We have massive scale. You need to have experience in distributed, scalable systems. Consistency / availability tradeoffs are made here. You’ve tinkered with modern data storage, messaging, and processing tools (Kafka, Spark, Hadoop, Cassandra, etc.) and demonstrated experience designing and coding in big-data components such as HBase, DynamoDB, or similar.
At least 4 years of hands-on professional industry experience in engineering positions focused on Machine Learning, Information Retrieval, Recommendation systems or Data Mining, Natural Language Processing, Learning to Rank.
Strong programming skills in Python, Java, Golang, or Scala.
Strong knowledge of Object Oriented design, advanced algorithms, data structures, design patterns, etc.
Experience with building machine learning serving infrastructure, writing production level code, and deploying Machine Learning models to production.

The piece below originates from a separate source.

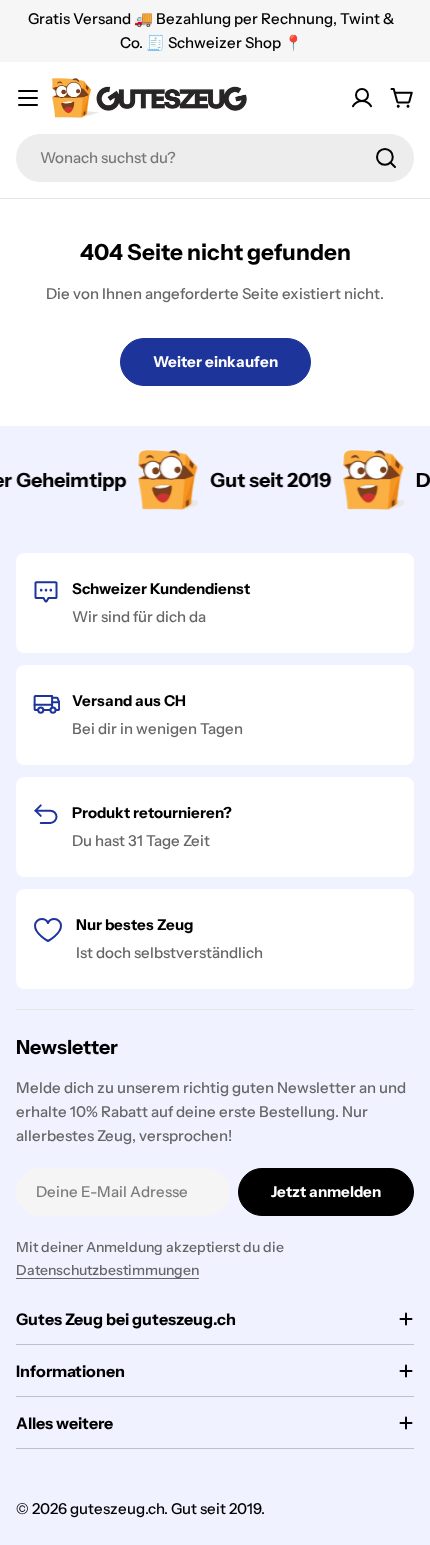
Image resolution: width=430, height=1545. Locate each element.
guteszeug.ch (117, 1508)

Master’s or PhD in a relevant field and/or experience in any of the following is highly regarded: Computer Science, Machine Learning, Data Science.
Experience working with machine learning libraries such as TensorFlow, PyTorch, etc.
Experience with Agile software development and Test Driven Development methodologies.
Experience building data pipelines and data infrastructure that ingests and transforms data from different sources and customers at scale.
Experience building Software as a Service (SaaS) applications, multi-tenancy, and micro-services architecture.